On réalise qu’il y a un sérieux problème dans la manière dont on s’occupe de nos vieux, à l’échelle nationale.
Tout le monde trouve que c’est épouvantable, que ça n’aurait jamais dû se rendre jusque-là ; on essaie de mettre des Band-aids sur l’hémorragie actuelle en payant un peu mieux ceux qui changent les couches et donnent les repas, en envoyant la crème de la crème du milieu médical, nos anges gardiens spécialistes, distribuer des cabarets pour peu-importe-le-salaire, qu’on nous dit. #çavabienaller
On reconnait même, en toute candeur, que le problème dans le traitement de nos « sages », il date d’avant la crise… qu’en fait, il est là depuis un sacré bout de temps.
Tranche de vie
Je pourrais m’étendre sur le pourquoi du comment, sur les décisions politiques prises ou pas prises dans les dernières décennies, sur les raisons philosophiques ou anthropologiques de la patente, mais d’autres l’ont fait et le feront mieux que moi.

_EXERCICES_
1 > D'après le texte sur le soin de nos vieux, à quand remonte le problème dans le traitement de nos « sages » ?
2 > Écrivez la suite du texte sur le soin de nos vieux, juste après sa dernière phrase.
Les lignes ci-dessous viennent d'une autre source.

_DONNÉES RECUEILLIES_
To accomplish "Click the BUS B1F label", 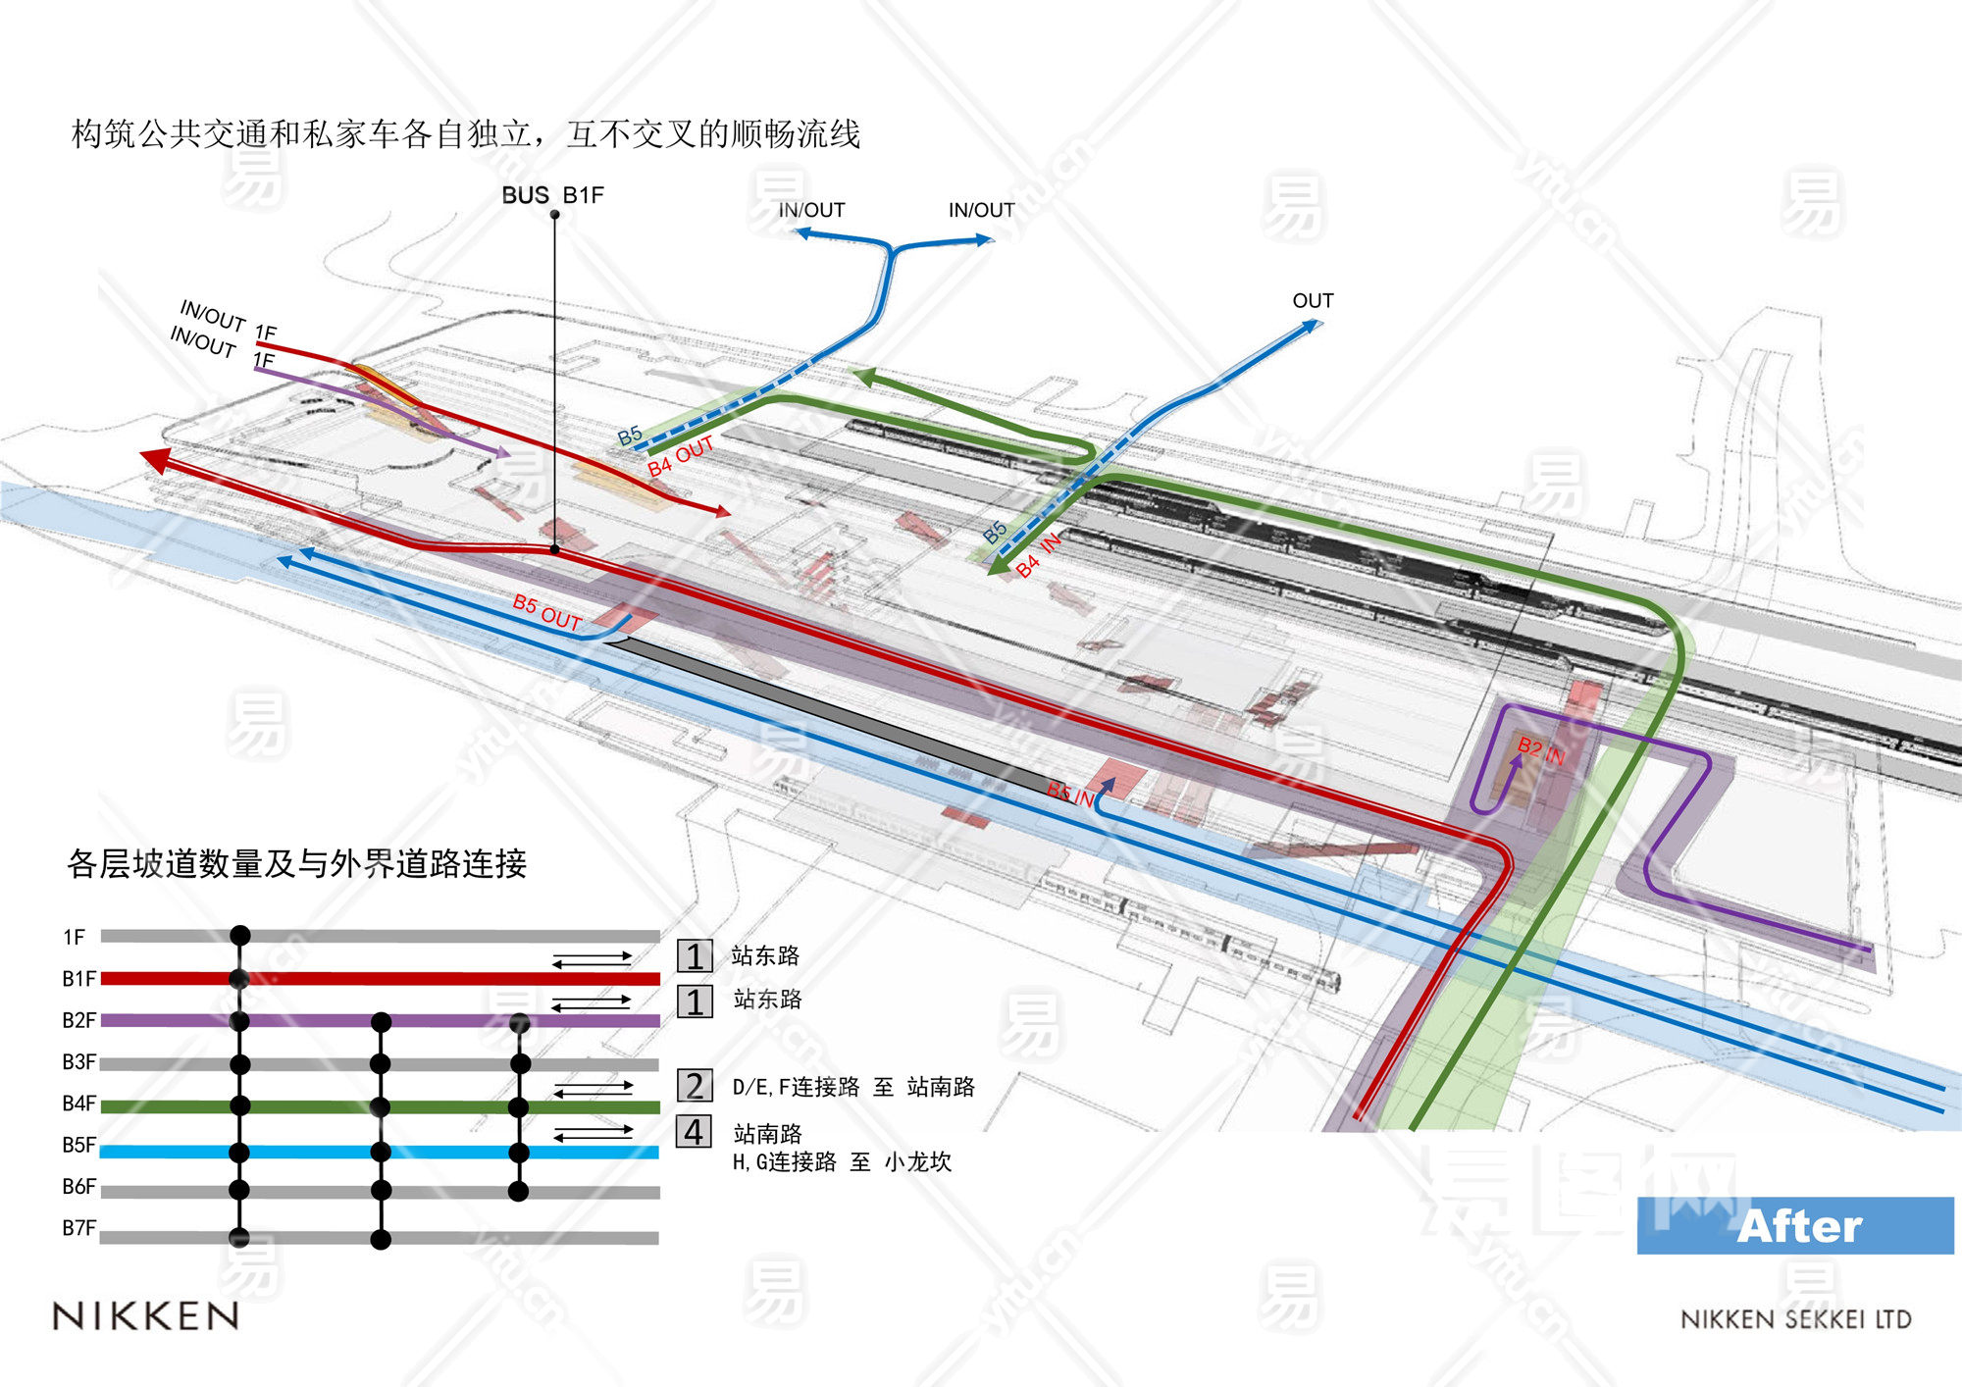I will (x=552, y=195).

_RÉPONSES_
1 > Il date d'avant la crise ; en fait, il est là depuis un sacré bout de temps.

2 >
J’ai plutôt envie de partager une partie de solution, surement utopique, mais qui vaut tout de même la peine d’être prise au sérieux.
Je parle de prendre soin nous-mêmes de nos vieux.
Je sais, je sais, je n’ai pas l’air très crédible, parce que du haut de mes 27 ans, mes parents à moi ne sont pas près d’avoir besoin d’une cloche à la porte de leur chambre pour m’avertir qu’ils en sortent, de matériel ergonomique pour ne pas se péter la gueule quand ils entrent dans leur douche, ou même que je leur cuisine des repas.
Pour l’instant, s’il y a bien une relation aidant-aidé entre nous, c’est beaucoup plus moi l’aidée qu’eux…
MAIS.
J’ai eu la chance de cohabiter avec ma grand-mère paternelle quelques années avant de quitter le nid familial.
Mes parents ont eu la grâce de l’accueillir chez eux alors qu’elle était déjà âgée de 90 ans, et ce, jusqu’à son dernier soupir, quelque 6 ans plus tard. Ils l’ont accueillie dans toute sa vulnérabilité, sa faiblesse physique et sa force de caractère, ses caprices et sa piété.
C’était une femme de peu de mots et de beaucoup de prières.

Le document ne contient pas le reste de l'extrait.